Erst ein Blick auf ihre Armbanduhr holte sie in die reale Welt zurück und bestätigte ihr, dass es höchste Zeit war, sich auf den Rückweg zu machen. In knapp drei Stunden wurde sie zum gemeinsamen Frühstück im Camp erwartet; falls sie nicht pünktlich erschien, würden nicht nur Rodius und Theisen sie vermissen.
Nachdem Leonid sich ausgiebig am Bach gewaschen hatte, stand er, die feuchten Haare zu seinem Zopf gebunden, barfuß und nur mit einem grauen Trägerhemd und einer Armeehose bekleidet in der Tür. Er sah einfach umwerfend aus, und am liebsten wäre Viktoria gleich bei ihm eingezogen – wenn die Welt ein wenig unkomplizierter gewesen wäre.
»Das Wasser ist herrlich frisch«, schwärmte er. »Du solltest es auch einmal versuchen.«
»Ich habe mein Mückenschutzmittel vergessen«, erklärte sie abwehrend.
Leonid lächelte. »Hier ist es nicht so schlimm wie draußen am See.«
Er ging zum Ofen, setzte den alten Wasserkessel auf und röstete Fladenbrot.

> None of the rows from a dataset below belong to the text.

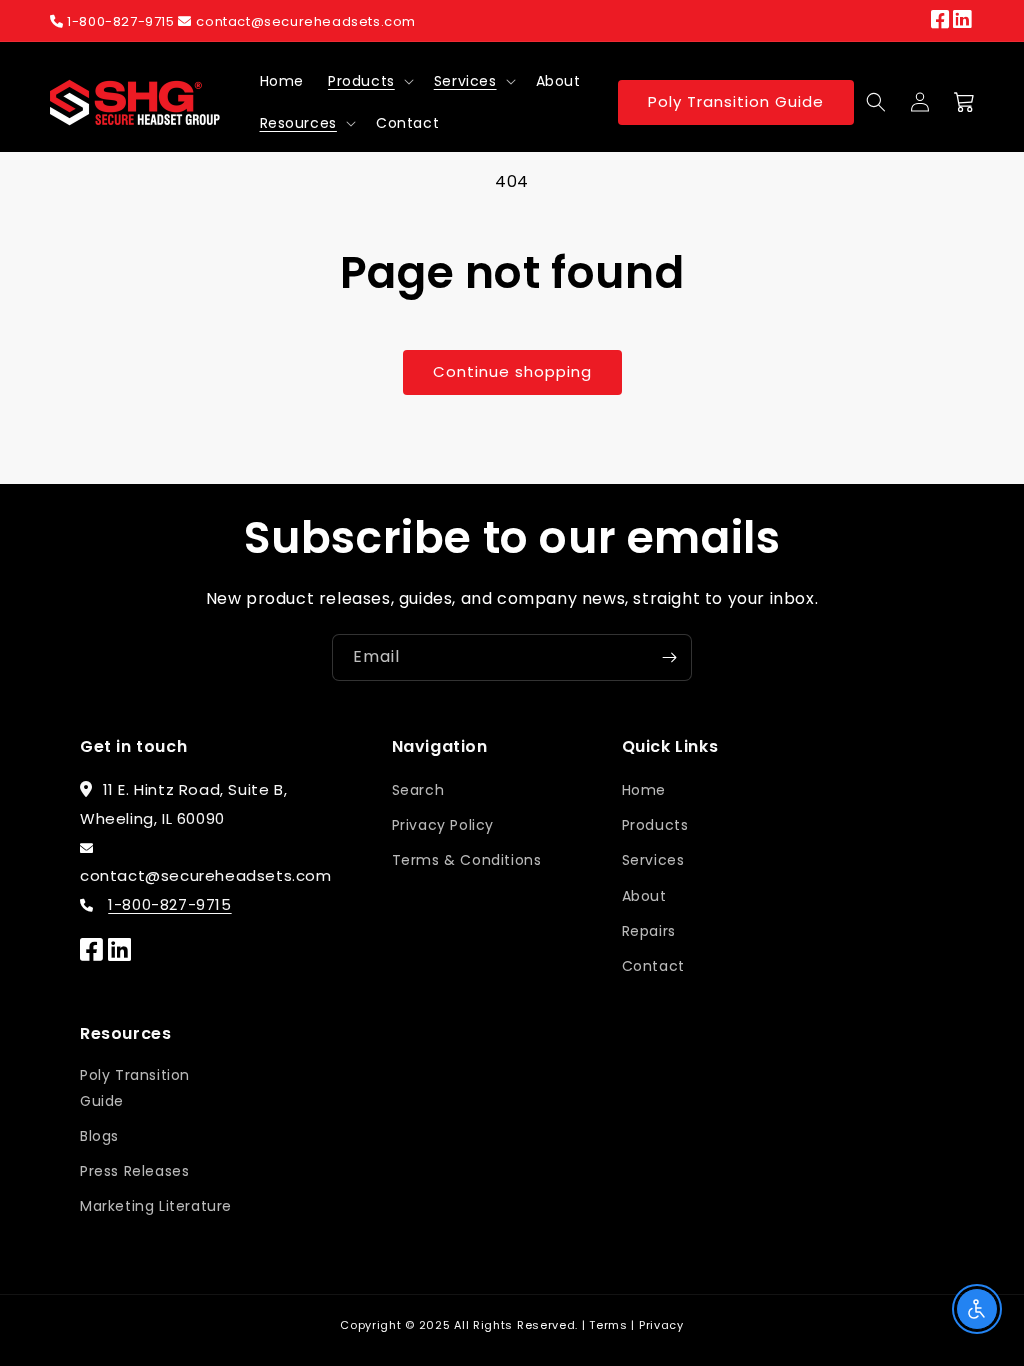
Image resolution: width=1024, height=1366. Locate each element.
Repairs (649, 931)
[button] (369, 81)
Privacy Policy (443, 825)
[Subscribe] (669, 657)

Dann entnahm er einem selbst gezimmerten Birkenholzschränkchen einen irdenen Topf. Mit seinem Jagdmesser verteilte er die Butter, die sich darin befand, auf dem noch warmen Brot. Immer wieder schaute er auf und beobachtete Viktoria, während sie in ihre Kleidung stieg. Nachdem sie ihre olivfarbene Cargohose gegürtet hatte, zog sie ihre Socken über und schlüpfte in die knöchelhohen Trekkingstiefel. Danach hob sie den Kopf und entwirrte mit den Fingern ihr Haar. Als sie aufsah, begegnete sie Leonids Blick.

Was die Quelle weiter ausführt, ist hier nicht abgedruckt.